クローブを出た後は、やや大きめの山を超える道になった。基本的になめらかなその道は、最近作られた新しい道のようだった。途中に一箇所、新しい道は建設中で迂回路のように砂利道を走るところがあったが、そこも来年かそこらには新道になっているだろう。

クローブ市内を走る
ゆるやかに山を登っていく
砂利道。来年には新しい道路になっているかもしれない。
新道の橋が建設中だった

乗合タクシーの同乗者とは、ドゥシャンベ出発当初は無言、その後は英語か何かで少しずつコミュニケーションを取るようになったが、この頃には私がシュグニー語が少しできることにも気付いてもらえた。私は同乗者のお兄さんに「シュグニー語が『ドゥース(少し)』話せる」と言ったが、それが何かのツボにはまったのか、車内では「ドゥース・ドゥース(少し)」が一種の流行語のようになった。

検問、そしてアフガン国境へ

山の途中に検問があった。運転手のおじさんが手続きを行ったが、私も直接検問所に行く必要があると言われ、一人で検問所の小屋へと向かった。

検問所の小屋は道路より少し高い位置にあり、道路脇から階段状になっているところを少し上った。頭は車内ではシュグニー語モードになっていたが、階段を上っているうちにタジク語モードに切り替え、小屋の中の兄さんに

「サローム・アレイクム!」

と挨拶した(シュグニー語では若干発音が変わって「サローモレーク!」となる)。

検問所のお兄さんはパスポートとパミール・パーミットをチェックし、番号を紙のノートに控えていた。「ビザはあるか?」と聞かれたので、いったん道路に降りて車に戻り、ビザを持って再度階段を上がった。

手続きは特に問題なく完了した。パミール・パーミットはゴルノ・バダフシャーン州に行くのに必要な許可証であり、ゴルノ・バダフシャーン州との境界はまだもうしばらく先のはずなので、これからまた何度かこういう検問で手続きをする必要があるのかな、と思った。しかし、自分で手続きをする必要があったのはここだけだった。

検問をぬけ抜けてしばらく行ったあたり(のはず)。ちょっと険しくなってきた。
道も割と荒れてきた(が、すぐにまたきれいな道になった)

検問を抜け、やや険しい道をしばらく走ると、眼下に大きくゆるやかな谷が開けてきた。おそらく谷の向こうはアフガニスタンだろうと思ってGoogle Mapを見てみると、やはりアフガニスタンのようだった。

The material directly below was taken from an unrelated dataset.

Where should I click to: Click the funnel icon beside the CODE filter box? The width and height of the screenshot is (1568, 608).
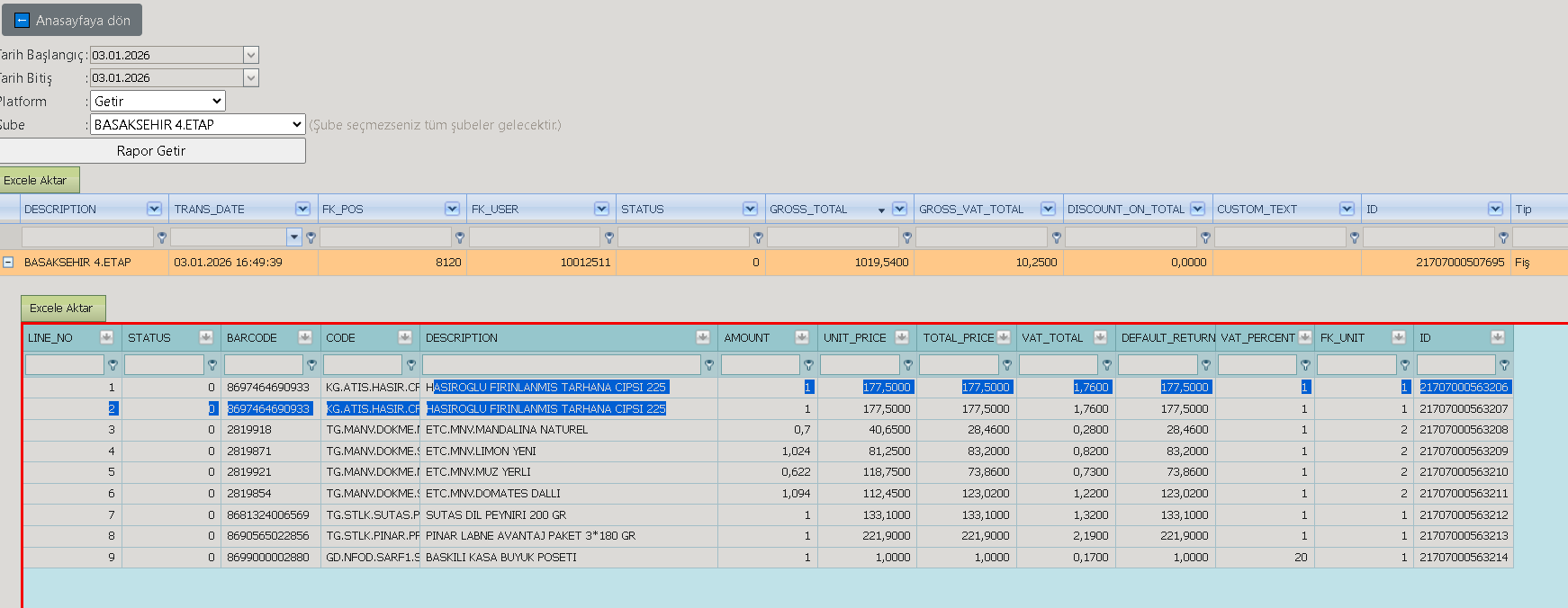[411, 365]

(ただし、本稿執筆中に改めて地図を見てみると、その時正面から右手にかけて広がっていた谷は、真ん中のあたりから右奥のほうにもう一本別の谷が伸びていて、その手前側の山と谷はタジキスタンだった。私が「初めてこの目で見るアフガニスタン」と思っていた光景のうちの半分強は、実際にはまだタジキスタンだったようである。)

谷の向こう側はアフガニスタン…だと思っていたが、この写真に写っている部分はまだタジキスタンだったということに本稿執筆中に気付いた。
谷の向こう側のうち、左側から中央にかけてが正真正銘のアフガニスタン。右側は、よく見ると国境となっているパンジ川が奥のほうに流れており、写真右端の手前側にある岬状の山はまだタジキスタンである。

直線部分の長いつづら折りの道を、車は谷の底部へと降りていった。私は時々体の向きを変えながら、徐々に近づいてくるアフガニスタンの大地を眺め続けた。